It was a long time coming, but justice has been done.
— Jan Handzlik, attorney for the Lindsey defendants
Federal District Judge Howard Matz on Tuesday dismissed with prejudice the indictment against Lindsey Manufacturing, Keith Lindsey, and Steve K. Lee, ending the prosecution of one of the biggest FCPA cases ever.
The judge in Los Angeles said government misconduct ‘included providing false information to obtain a search warrant, making unauthorized searches, and providing incorrect testimony to a grand jury,’ according to Bloomberg’s report.
The Lindsey defendants and Lee were each convicted by a federal jury in May of conspiracy to violate the Foreign Corrupt Practices Act and five substantive FCPA offenses.
The government said they paid millions in bribes to Nestor Moreno, an official at the Mexican state-owned electric utility Comisión Federal de Electridad, in exchange for contracts.
Following Tuesday’s hearing, Jan Handzlik told the FCPA Blog: “In the 38-page tentative order provided to the parties today, Judge Matz said the convictions should be thrown out and the indictment dismissed with prejudice.
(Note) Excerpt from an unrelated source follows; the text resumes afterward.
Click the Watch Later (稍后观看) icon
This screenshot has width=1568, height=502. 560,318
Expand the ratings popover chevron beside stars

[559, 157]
The judge told the parties he would make some revisions to the tentative order and enter the final order tomorrow.”
A dismissal of the indictment with prejudice means the defendants cannot be tried again for the same offenses. If the judge’s final order is consistent with the tentative order, the government’s only option will be to appeal the dismissal to the Ninth Circuit Court of Appeals.
Another defendant in the case, Angela Aguilar, a Mexican citizen, was convicted of conspiracy to launder money. Her husband, Enrique Faustino Aguilar Noriega, of Cuernavaca, Mexico, was charged in a seven-count indictment with conspiracy to violate the Foreign Corrupt Practices Act, four substantive FCPA violations, money laundering conspiracy, and money laundering. He’s a fugitive in Mexico.
After her conviction, Aguilar accepted a sentencing deal with the DOJ. It called for time served (about nine months in custody without bail since her arrest in Houston), a probationary sentence, immediate release from prison and return to Mexico, and no fine, but she agreed not to contest the government’s seizure of about $3 million in family assets.
The Lindsey and Lee defendants had argued that prosecutors ‘engaged in a course of misconduct that was both flagrant and prejudicial.’
In July, Lindsey defense counsel Handzlik told us: “Individually, several of these transgressions [by the prosecutors] would justify dismissal. Considered on a cumulative basis, however, the unfairly prejudicial impact of this conduct was extraordinarily damaging.”
Judge A. Howard Matz presided over the case — U.S. v. Noriega et al, U.S. District Court, Central District of California (Western Division – Los Angeles), Case #: 2:10-cr-01031-AHM-4.